Шел скорый поезд, которому полагалась стоянка только на больших станциях.

Самсон поднял красный флажок, и — чш-ш-ш, пс-с-с — поезд резко затормозил с разгону, замедлил ход, стал.

— Го…говорил я тебе! — сказал торжественно Самсон и хлопнул Иванику по спине. — Ну что — проспорил?

С поезда соскочили начальник железнодорожного участка Орловский, машинист, ревизор, соскочили перепуганные пассажиры^ подбежали к двум приятелям:

— В чем дело? Что случилось?

— Ни… ничего… Не пуг…гайтесь… — икая, отвечал Самсон. — Вот Иваника по…поспорил со мной, что я не с…смогу оста…ановить поезд… А я и ос…становил… Он ду…думает, железная дорога — это иг…грушки…

Самсона сняли с должности, перевели на расчистку дороги.

Расширяется, увеличивается понемногу светлая щель во мраке, сквозь нее видно двор Новоафонского монастыря… И завязанная узлом женская перчатка ударяется в спину Самсона.

… — Чтоб попу Тадеозу, собаке, гореть в аду! — слышится Самсону голос отца.

В ту пору Самсон был подростком.
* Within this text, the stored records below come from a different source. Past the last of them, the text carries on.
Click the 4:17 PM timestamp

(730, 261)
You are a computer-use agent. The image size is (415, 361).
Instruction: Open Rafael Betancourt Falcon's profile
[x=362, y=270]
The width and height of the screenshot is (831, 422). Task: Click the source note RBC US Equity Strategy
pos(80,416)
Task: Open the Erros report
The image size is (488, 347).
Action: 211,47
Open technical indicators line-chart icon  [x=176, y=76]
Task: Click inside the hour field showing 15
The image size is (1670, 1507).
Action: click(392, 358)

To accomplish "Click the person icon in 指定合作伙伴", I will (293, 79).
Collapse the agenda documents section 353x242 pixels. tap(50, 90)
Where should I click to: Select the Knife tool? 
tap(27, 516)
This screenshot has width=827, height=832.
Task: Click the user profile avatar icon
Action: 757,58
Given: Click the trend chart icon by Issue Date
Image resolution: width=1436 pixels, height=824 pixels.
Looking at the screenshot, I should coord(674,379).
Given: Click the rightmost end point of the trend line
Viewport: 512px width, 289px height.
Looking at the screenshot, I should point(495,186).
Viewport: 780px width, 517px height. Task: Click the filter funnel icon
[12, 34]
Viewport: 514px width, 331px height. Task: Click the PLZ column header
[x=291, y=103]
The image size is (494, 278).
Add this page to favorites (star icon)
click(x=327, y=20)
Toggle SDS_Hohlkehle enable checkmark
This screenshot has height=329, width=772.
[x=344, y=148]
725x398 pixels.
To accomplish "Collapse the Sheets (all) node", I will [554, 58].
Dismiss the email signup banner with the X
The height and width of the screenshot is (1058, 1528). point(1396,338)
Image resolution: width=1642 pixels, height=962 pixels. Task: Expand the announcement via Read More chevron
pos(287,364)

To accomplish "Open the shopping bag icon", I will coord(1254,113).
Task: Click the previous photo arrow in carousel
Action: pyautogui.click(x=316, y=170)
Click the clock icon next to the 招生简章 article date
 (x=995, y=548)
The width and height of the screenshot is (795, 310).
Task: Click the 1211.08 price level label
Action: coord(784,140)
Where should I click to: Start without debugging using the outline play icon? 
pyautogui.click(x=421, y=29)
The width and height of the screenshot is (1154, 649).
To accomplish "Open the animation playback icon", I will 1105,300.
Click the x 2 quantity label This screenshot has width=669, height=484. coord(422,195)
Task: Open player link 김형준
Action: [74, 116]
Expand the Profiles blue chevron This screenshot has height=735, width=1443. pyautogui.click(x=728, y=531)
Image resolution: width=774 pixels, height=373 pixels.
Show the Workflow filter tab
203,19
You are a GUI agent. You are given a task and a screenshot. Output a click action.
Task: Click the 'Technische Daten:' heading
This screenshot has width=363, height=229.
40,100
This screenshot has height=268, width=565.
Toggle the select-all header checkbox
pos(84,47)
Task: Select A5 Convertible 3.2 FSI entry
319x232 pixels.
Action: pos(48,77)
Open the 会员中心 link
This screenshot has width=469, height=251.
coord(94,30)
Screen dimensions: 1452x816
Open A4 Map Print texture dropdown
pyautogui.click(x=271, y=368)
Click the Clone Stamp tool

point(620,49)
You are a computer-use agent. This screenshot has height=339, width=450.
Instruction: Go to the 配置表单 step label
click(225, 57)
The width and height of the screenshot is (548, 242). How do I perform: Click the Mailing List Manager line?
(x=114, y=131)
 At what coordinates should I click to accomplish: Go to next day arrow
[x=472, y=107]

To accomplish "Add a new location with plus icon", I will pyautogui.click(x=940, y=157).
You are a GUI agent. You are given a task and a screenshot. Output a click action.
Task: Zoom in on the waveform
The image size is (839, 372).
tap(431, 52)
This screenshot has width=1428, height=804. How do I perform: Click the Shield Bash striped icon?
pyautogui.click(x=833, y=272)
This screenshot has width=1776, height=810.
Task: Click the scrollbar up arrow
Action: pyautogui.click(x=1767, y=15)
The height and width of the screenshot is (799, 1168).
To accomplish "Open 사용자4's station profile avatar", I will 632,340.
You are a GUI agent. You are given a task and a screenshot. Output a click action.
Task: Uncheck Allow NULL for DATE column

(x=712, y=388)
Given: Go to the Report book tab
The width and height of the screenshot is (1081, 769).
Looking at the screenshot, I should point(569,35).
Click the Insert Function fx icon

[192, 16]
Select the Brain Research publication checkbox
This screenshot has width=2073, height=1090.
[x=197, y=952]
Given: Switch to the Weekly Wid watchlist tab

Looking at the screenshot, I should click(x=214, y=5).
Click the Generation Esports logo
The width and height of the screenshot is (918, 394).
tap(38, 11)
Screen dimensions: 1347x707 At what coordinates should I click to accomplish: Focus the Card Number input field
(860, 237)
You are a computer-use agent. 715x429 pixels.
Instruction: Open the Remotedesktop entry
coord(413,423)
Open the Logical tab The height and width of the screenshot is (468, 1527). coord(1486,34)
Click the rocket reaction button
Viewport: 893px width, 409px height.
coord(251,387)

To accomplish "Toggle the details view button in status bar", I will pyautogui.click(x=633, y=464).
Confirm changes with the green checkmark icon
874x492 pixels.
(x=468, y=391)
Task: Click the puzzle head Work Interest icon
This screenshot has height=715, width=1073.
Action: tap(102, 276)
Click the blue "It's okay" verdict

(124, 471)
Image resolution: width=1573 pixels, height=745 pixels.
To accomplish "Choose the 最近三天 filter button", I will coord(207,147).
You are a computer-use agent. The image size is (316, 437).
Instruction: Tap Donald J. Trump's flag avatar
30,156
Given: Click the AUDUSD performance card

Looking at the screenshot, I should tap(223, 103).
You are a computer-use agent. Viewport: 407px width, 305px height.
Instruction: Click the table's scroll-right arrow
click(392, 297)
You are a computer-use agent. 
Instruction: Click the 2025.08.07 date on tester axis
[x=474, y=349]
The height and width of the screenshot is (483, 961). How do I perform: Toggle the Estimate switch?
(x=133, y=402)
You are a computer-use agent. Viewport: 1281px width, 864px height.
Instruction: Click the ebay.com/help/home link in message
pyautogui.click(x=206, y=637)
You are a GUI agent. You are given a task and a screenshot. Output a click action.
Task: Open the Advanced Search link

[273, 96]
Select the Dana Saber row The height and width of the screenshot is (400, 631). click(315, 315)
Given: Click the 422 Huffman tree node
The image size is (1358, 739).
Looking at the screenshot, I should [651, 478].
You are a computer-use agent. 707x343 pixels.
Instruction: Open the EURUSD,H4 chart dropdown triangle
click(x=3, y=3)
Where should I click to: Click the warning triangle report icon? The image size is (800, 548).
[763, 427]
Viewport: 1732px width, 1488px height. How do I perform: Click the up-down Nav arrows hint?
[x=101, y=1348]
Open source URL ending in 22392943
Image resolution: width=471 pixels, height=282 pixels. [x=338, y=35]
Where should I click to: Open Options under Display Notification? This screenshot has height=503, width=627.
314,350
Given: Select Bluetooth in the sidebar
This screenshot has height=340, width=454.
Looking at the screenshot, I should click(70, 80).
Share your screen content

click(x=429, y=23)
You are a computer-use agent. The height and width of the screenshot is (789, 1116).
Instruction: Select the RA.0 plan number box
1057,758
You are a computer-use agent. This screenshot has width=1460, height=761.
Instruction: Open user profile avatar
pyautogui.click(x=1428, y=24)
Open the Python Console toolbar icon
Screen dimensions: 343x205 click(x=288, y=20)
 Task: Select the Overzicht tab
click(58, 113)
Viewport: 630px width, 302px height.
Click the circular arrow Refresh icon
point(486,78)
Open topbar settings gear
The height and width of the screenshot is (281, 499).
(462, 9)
Во всей деревне имелся один-единственный аппарат для опрыскивания виноградных кустов. И пользовались им по очереди — то в одном конце деревни, то в другом. А поп Тадеоз брызгал слюной, проклиная крестьян, призывая на их головы гнев господень, суля им вечные муки на том свете: «Слыханное ли, дескать, дело — ядом травить виноград? Да как я отравленное вино потом святить буду?»

Но крестьяне не слушали его, знай себе лечили виноградники купоросом, чтобы их не съели вредители, не источила гниль, чтобы снять урожай и продать кувшин-другой вина. Как-то вечером отец Самсона вернулся домой, улыбаясь, и весь вечер качал головой да смеялся про себя.